以下是本文涉及到的关键词:

  • 架构:x86, mips, JVM
  • 文件类型:exe, elf, apk
  • 考点:angr, maze, base64, .NET, Unity游戏, sm4, rc4, 混淆, SMC, upx

PS. 用到的 python 脚本运行环境除特殊标注外均为 python2如果内容有误或者图片缺失,欢迎联系我修正


[FlareOn2]very_success | x86,exe,angr

ida 打开,start 直接调用了 sub_401000,判断程序应该是用汇编写的。sub_401000 由于栈不平衡反编译失败,打开栈指针,在导致分析错误的一行 Alt + k,将 sp 值设置为 0:

FlareOn2very_success

再 F5:

1
2
3
4
5
6
7
8
9
10
11
12
13
14
15
16
17
18
19
20
BOOL __usercall sub_401000@<eax>(int a1@<ebp>)
{
  HANDLE stdin; // ST1C_4
  BOOL result; // eax
  HANDLE stdout; // [esp-Ch] [ebp-Ch]
  signed int v4; // [esp-8h] [ebp-8h]
  int v5; // [esp-4h] [ebp-4h]
  int retaddr; // [esp+0h] [ebp+0h]

  v5 = a1;
  stdin = GetStdHandle(0xFFFFFFF6);
  stdout = GetStdHandle(0xFFFFFFF5);
  WriteFile(stdout, aYouCrushedThat, 0x43u, (LPDWORD)&v4, 0);
  ReadFile(stdin, &input, 0x32u, (LPDWORD)&v4, 0);
  if ( sub_401084((int)&v4, retaddr, (char *)&input, v4) )
    result = WriteFile(stdout, aYouAreSuccess, 0x11u, (LPDWORD)&v4, 0);
  else
    result = WriteFile(stdout, aYouAreFailure, 0x11u, (LPDWORD)&v4, 0);
  return result;
}

只有一个检验函数 sub_401084,这个函数的汇编指令里 5 个我有 4 个不认识(我很骄傲)。动调后发现检查的思路是每次取来输入的一个字符(输入有 37 个字符),经过一堆运算后,倒着从 0x401108 开始向低地址逐一比较。正好 start 函数的 call sub_401000 下面有 37 个字节:

FlareOn2very_success

具体咋算的我也不想弄明白了,上 angr 跑吧:

1
2
3
4
5
6
7
8
9
10
11
12
13
14
15
16
17
18
19
20
21
22
# python3
import angr
import claripy

project = angr.Project("very_success", auto_load_libs = False)

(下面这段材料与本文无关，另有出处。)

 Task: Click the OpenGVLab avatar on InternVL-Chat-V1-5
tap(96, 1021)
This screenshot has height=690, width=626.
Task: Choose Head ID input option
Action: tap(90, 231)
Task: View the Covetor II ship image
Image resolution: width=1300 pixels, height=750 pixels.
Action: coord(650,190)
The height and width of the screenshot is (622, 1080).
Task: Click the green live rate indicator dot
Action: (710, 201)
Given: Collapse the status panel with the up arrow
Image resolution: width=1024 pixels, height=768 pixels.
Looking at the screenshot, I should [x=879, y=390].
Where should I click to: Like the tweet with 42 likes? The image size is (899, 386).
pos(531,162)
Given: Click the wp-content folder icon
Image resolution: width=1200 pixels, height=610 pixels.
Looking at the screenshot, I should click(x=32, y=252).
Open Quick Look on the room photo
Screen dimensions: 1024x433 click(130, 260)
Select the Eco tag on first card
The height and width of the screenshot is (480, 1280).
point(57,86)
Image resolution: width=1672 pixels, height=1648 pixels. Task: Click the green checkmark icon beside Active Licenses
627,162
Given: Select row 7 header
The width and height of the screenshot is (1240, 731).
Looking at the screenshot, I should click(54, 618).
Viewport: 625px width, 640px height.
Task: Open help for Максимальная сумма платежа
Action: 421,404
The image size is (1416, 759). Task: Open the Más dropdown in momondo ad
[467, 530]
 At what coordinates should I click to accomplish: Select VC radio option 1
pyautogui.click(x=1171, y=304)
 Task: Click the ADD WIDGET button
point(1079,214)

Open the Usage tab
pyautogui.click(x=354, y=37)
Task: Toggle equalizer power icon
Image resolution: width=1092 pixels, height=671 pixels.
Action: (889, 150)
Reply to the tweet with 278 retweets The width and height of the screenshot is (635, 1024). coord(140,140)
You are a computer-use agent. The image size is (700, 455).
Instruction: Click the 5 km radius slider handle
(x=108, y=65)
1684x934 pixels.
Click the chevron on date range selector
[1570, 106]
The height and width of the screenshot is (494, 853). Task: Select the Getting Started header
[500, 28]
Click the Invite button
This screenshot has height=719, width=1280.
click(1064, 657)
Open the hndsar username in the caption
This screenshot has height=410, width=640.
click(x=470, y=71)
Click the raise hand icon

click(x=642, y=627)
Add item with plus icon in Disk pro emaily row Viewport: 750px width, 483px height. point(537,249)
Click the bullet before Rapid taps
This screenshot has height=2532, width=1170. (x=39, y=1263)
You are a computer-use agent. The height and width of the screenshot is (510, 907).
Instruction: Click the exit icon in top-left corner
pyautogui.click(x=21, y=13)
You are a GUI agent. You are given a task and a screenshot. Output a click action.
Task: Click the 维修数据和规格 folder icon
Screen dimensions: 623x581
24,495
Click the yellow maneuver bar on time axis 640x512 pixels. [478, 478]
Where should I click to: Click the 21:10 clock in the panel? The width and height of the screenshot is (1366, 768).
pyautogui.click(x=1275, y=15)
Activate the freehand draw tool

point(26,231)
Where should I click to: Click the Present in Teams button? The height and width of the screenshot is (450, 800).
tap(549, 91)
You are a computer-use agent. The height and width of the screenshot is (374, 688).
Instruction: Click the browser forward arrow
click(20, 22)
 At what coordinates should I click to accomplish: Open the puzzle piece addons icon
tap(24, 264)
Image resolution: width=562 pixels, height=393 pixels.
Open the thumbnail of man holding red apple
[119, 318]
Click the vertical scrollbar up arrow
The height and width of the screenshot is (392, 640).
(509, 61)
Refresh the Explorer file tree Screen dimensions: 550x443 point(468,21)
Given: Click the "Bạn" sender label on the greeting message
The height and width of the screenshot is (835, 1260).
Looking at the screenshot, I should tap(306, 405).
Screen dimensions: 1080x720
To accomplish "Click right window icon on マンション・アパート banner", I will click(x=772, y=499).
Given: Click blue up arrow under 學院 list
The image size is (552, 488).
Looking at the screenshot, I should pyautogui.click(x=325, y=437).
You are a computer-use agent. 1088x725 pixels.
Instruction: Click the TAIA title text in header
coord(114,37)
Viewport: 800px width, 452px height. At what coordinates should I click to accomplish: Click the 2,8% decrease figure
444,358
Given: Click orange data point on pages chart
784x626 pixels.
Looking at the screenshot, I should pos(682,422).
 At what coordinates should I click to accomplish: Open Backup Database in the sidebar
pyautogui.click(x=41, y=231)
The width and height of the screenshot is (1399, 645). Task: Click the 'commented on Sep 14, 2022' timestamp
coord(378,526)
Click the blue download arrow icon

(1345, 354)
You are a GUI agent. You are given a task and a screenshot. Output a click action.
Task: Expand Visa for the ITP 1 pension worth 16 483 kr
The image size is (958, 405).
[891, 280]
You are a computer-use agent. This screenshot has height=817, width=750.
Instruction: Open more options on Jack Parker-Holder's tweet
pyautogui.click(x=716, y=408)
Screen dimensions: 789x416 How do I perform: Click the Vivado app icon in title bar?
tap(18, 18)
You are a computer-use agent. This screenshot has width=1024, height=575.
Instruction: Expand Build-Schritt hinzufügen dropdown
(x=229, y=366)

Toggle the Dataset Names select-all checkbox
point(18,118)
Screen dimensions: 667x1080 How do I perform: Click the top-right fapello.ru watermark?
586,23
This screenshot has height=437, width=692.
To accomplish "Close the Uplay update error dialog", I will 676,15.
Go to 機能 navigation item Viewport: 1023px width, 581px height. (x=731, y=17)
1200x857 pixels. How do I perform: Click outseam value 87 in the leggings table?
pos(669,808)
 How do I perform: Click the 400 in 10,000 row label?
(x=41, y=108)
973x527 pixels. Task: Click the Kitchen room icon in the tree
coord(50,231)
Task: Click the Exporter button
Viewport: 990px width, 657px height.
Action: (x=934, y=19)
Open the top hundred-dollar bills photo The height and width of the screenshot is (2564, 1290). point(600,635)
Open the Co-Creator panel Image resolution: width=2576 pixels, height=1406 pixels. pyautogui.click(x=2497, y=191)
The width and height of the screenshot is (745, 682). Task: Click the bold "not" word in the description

state = project.factory.blank_state(addr = 0x4010A2)
flag = claripy.BVS("flag", 8 * 37)
inputAddr = 0x402159
state.memory.store(inputAddr, flag)
state.regs.ebx = 0
state.regs.ecx = 37
state.regs.esi = inputAddr
state.regs.edi = 0x401108
for c in flag.chop(8):
	state.solver.add(state.solver.And(c <= '~', c >= ' '))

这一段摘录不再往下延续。